§ **What you will do**
In the news release on UNICEF's report about children with disabilities, translate the sentence "Gender is a key factor, as girls with disabilities are less likely than boys to receive food and care." into Spanish.

VIET NAM/ HONG KONG, 30 May 2013 – Children with disabilities and their communities would both benefit if society focused on what those children can achieve, rather than what they cannot do, according to UNICEF’s annual State of the World’s Children’s report.
More efforts to support integration of children with disabilities would help tackle the discrimination that pushes them further into the margins of society.
For many children with disabilities, exclusion begins in the first days of life with their birth going unregistered. Lacking official recognition, they are cut off from the social services and legal protections that are crucial to their survival and prospects. Their marginalisation only increases with discrimination.
|“For children with disabilities to count, they must be counted – at birth, at school and in life,” said Mr Lake.
The State of the World’s Children 2013: Children with Disabilitiessays that children with disabilities are the least likely to receive health care or go to school. They are among the most vulnerable to violence, abuse, exploitation and neglect, particularly if they are hidden or put in institutions – as many are because of social stigma or the economic cost of raising them.
The combined result is that children with disabilities are among the most marginalised people in the world. Children living in poverty are among the least likely to attend their local school or clinic but those who live in poverty and also have a disability are even less likely to do so.
Gender is a key factor, as girls with disabilities are less likely than boys to receive food and care.
“Discrimination on the grounds of disability is a form of oppression,” the report says, noting that multiple deprivations lead to even greater exclusion for many children with disabilities.
There is little accurate data on the number of children with disabilities, what disabilities these children have and how disabilities affect their lives. As a result, few governments have a dependable guide for allocating resources to support and assist children with disabilities and their families.
About one third of the world’s countries have so far failed to ratify the Convention on the Rights of Persons with Disabilities. The report urges all governments to keep their promises to guarantee the equal rights of all their citizens – including their most excluded and vulnerable children.
Progress is being made toward the inclusion of children with disabilities, albeit unevenly, and The State of the World’s Children 2013sets out an agenda for further action.
The report urges governments to ratify and implement the Convention on the Rights of Persons with Disabilities and the Convention on the Rights of the Child, and to support families so that they can meet the higher costs of caring for children with disabilities.
It calls for measures to fight discrimination among the general public, decision-makers and providers of such essential services as schooling and health care.
International agencies should make sure the advice and assistance they provide to countries is consistent with the Convention on the Rights of the Child and the Convention on the Rights of Persons with Disabilities. They should promote a concerted global research agenda on disability to generate data and analysis that will guide planning and resource allocation, the report says.
It emphasises the importance of involving children and adolescents with disabilities by consulting them on the design and evaluation of programmes and services for them.
And everyone benefits when inclusive approaches include accessibility and universal design of environments to be used by all to the greatest extent possible without the need for adaptation.
“The path ahead is challenging,” said Mr Lake in Da Nang, Viet Nam, for the launch of the report. “But children do not accept unnecessary limits. Neither should we.”

§ **Data provided**

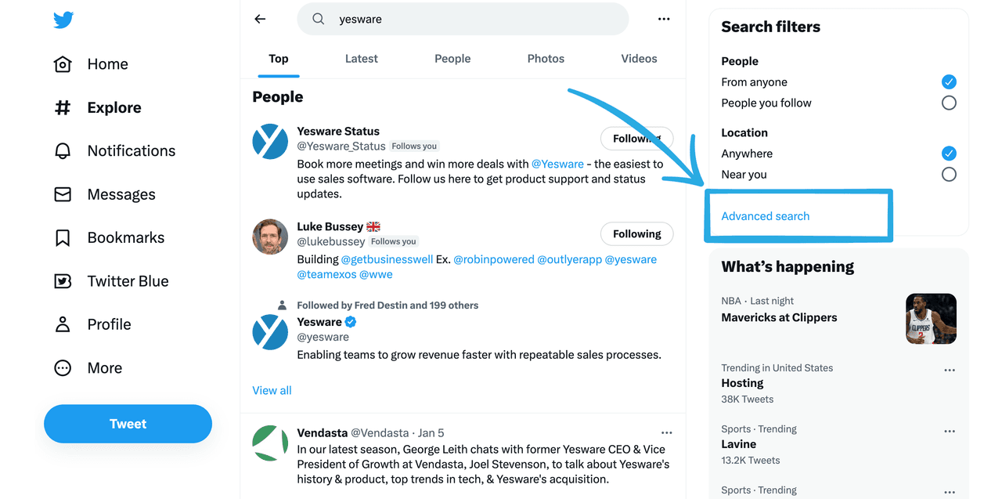Viewport: 1002px width, 499px height.
Task: Switch to the Latest tab
Action: click(361, 59)
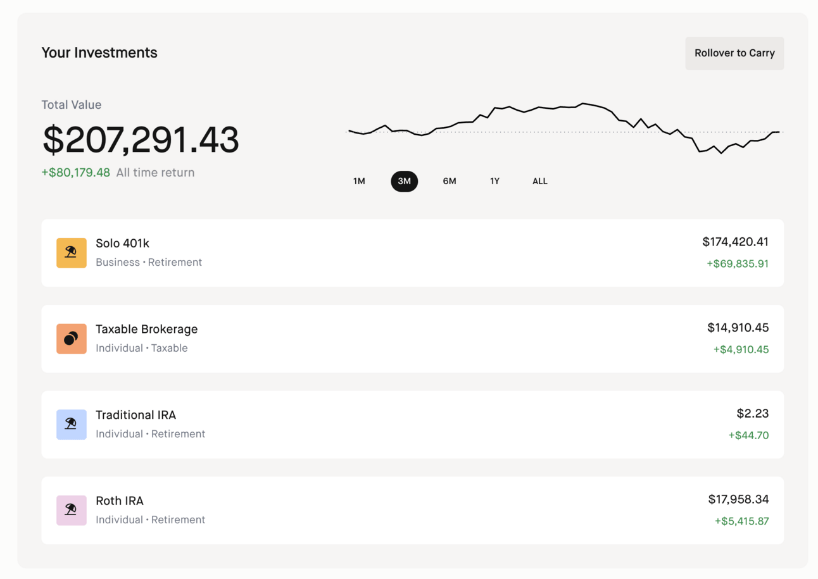Open the Solo 401k account name
Viewport: 818px width, 579px height.
pyautogui.click(x=122, y=243)
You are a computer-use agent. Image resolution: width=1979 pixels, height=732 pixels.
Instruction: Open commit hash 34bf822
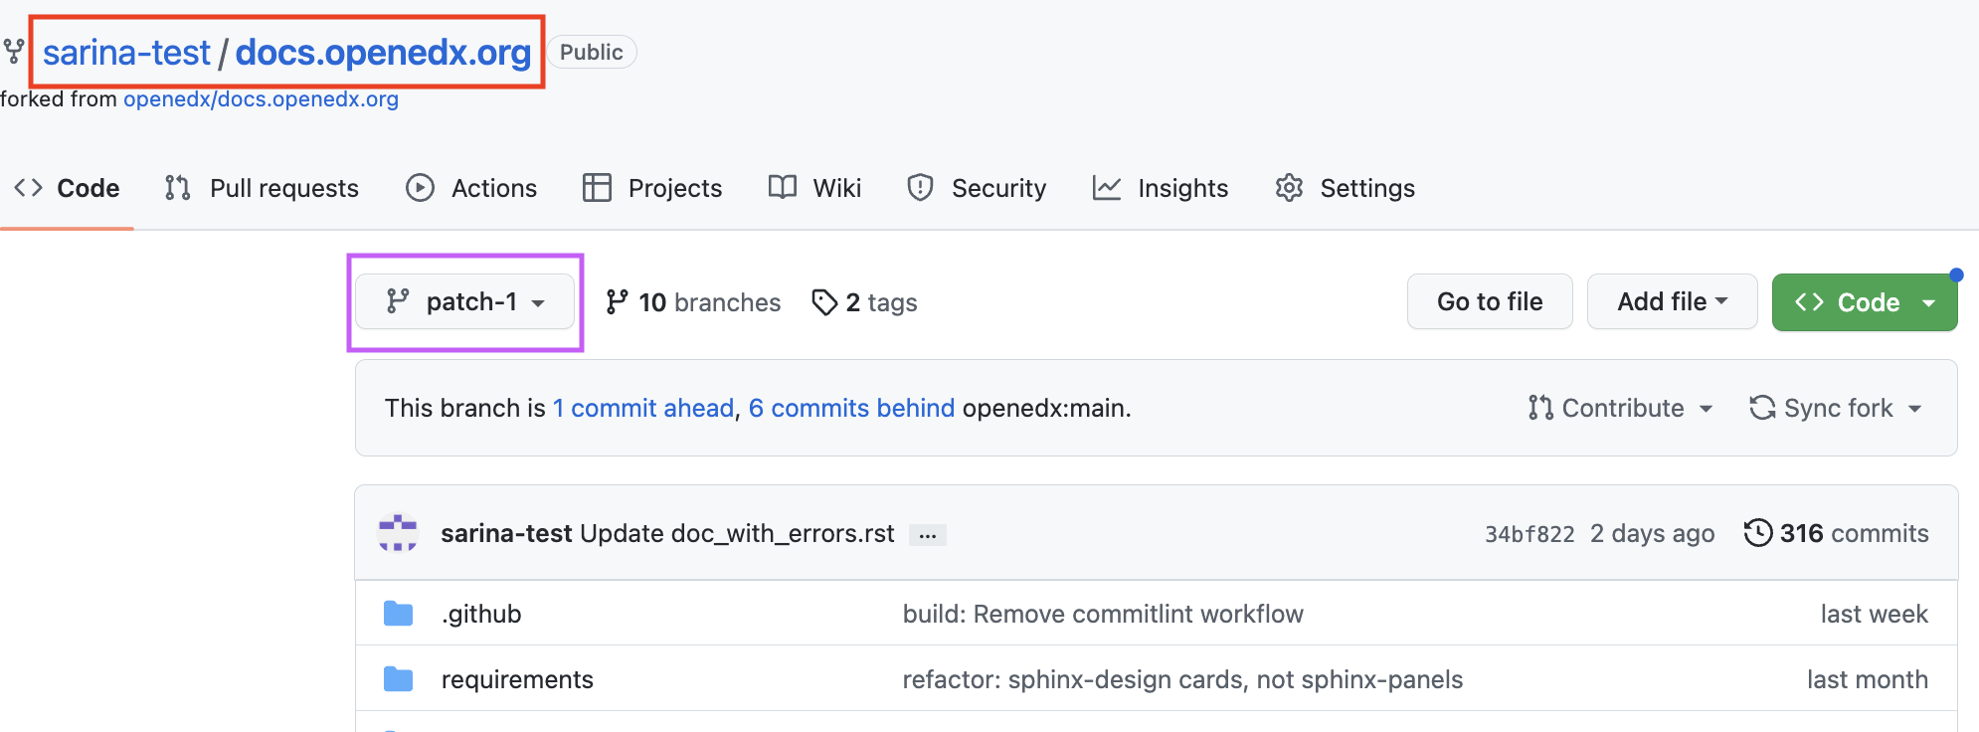tap(1529, 534)
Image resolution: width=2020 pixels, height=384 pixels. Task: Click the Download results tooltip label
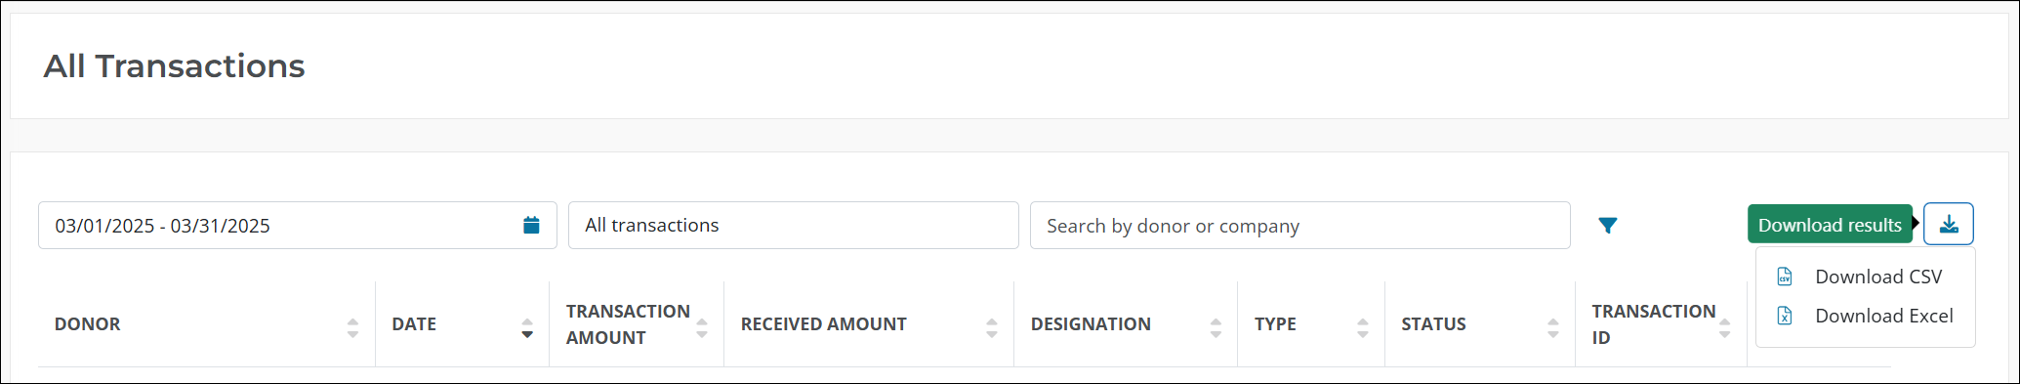(1830, 224)
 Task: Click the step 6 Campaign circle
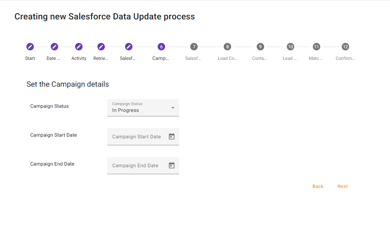click(x=161, y=47)
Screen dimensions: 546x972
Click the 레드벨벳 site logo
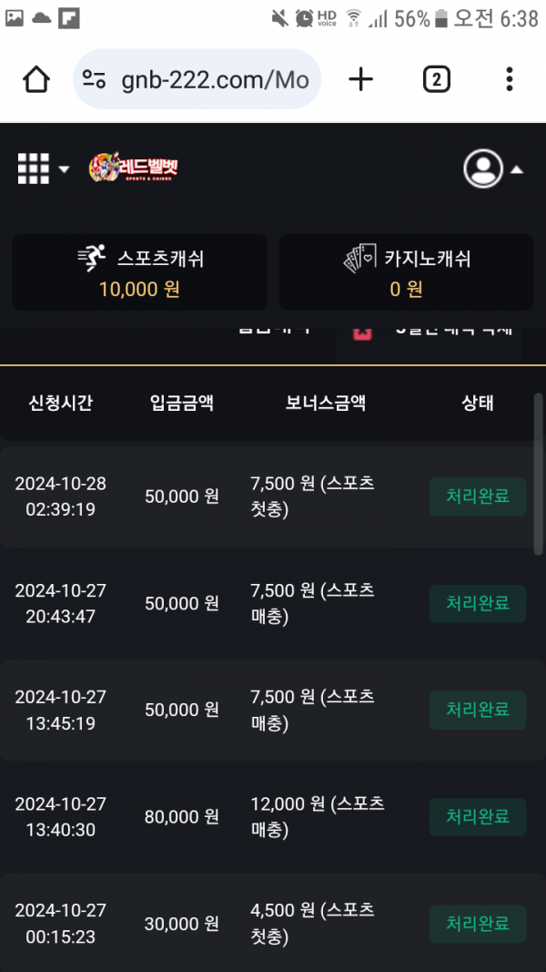pos(134,169)
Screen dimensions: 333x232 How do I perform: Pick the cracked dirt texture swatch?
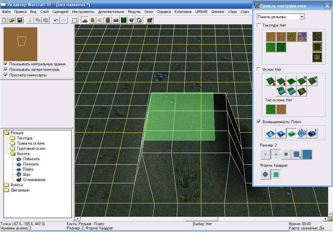pyautogui.click(x=281, y=36)
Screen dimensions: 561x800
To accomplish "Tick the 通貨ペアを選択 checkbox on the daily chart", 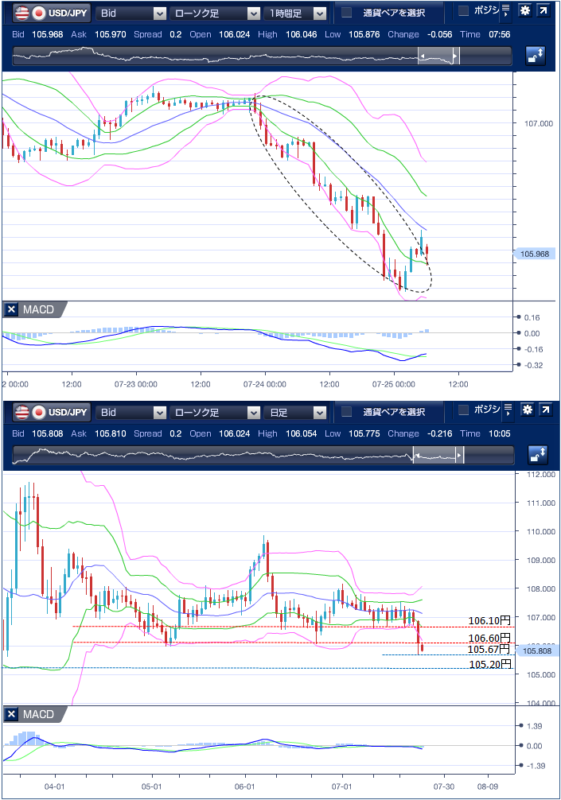I will pyautogui.click(x=347, y=412).
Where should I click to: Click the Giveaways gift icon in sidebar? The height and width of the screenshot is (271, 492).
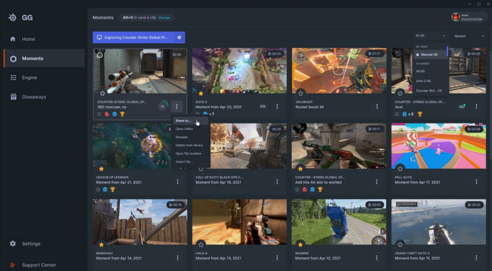pyautogui.click(x=13, y=97)
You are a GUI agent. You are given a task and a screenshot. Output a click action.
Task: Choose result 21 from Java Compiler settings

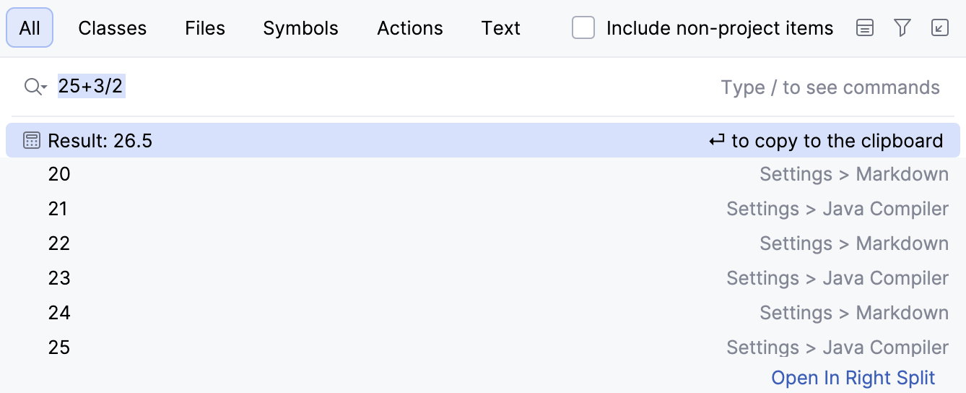pyautogui.click(x=482, y=209)
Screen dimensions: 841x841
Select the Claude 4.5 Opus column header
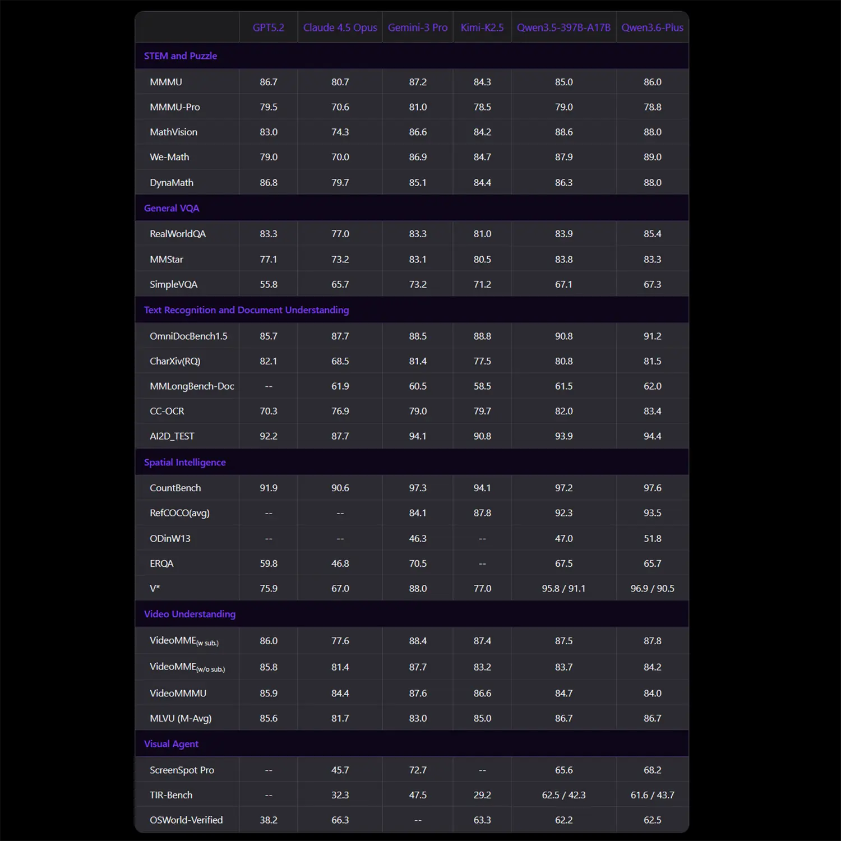pyautogui.click(x=340, y=27)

§ **Response**
El género es un factor clave, ya que las niñas con discapacidad tienen menos probabilidades que los niños de recibir alimentos y cuidados.